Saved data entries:
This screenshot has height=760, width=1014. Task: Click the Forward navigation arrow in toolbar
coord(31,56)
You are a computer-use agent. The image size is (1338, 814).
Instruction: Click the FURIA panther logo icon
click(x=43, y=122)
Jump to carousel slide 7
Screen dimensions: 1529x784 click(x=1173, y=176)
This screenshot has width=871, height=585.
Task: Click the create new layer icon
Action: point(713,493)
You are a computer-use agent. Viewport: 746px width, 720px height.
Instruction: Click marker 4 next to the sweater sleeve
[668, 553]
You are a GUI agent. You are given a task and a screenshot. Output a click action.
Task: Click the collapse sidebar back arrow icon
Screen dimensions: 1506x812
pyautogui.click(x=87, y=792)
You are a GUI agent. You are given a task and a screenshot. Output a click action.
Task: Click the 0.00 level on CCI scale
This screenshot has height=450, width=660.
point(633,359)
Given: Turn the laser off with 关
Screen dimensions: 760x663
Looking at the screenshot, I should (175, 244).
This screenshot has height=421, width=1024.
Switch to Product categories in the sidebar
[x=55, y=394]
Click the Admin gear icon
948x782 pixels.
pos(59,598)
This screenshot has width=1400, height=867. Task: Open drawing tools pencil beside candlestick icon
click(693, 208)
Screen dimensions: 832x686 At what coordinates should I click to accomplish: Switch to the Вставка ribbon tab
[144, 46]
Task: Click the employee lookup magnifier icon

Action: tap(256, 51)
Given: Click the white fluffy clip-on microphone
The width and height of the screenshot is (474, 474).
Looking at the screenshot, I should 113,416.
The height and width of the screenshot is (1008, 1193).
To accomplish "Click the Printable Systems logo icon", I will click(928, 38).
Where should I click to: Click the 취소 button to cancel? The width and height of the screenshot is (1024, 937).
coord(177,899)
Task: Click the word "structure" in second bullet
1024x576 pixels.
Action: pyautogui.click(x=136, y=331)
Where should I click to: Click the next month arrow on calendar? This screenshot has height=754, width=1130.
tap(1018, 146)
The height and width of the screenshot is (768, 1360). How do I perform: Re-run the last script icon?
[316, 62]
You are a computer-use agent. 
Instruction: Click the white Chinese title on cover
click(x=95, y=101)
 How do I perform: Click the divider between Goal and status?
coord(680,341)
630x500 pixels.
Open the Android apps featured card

PROBLEM DESCRIPTION: Lines from the one with "1024x576 pixels." through the end of the data: set these down exactly, including both ends and nothing more.

WRITTEN RESPONSE:
1024x576 pixels.
Action: pyautogui.click(x=136, y=331)
Where should I click to: Click the next month arrow on calendar? This screenshot has height=754, width=1130.
tap(1018, 146)
The height and width of the screenshot is (768, 1360). How do I perform: Re-run the last script icon?
[316, 62]
You are a computer-use agent. 
Instruction: Click the white Chinese title on cover
click(x=95, y=101)
 How do I perform: Click the divider between Goal and status?
coord(680,341)
630x500 pixels.
Open the Android apps featured card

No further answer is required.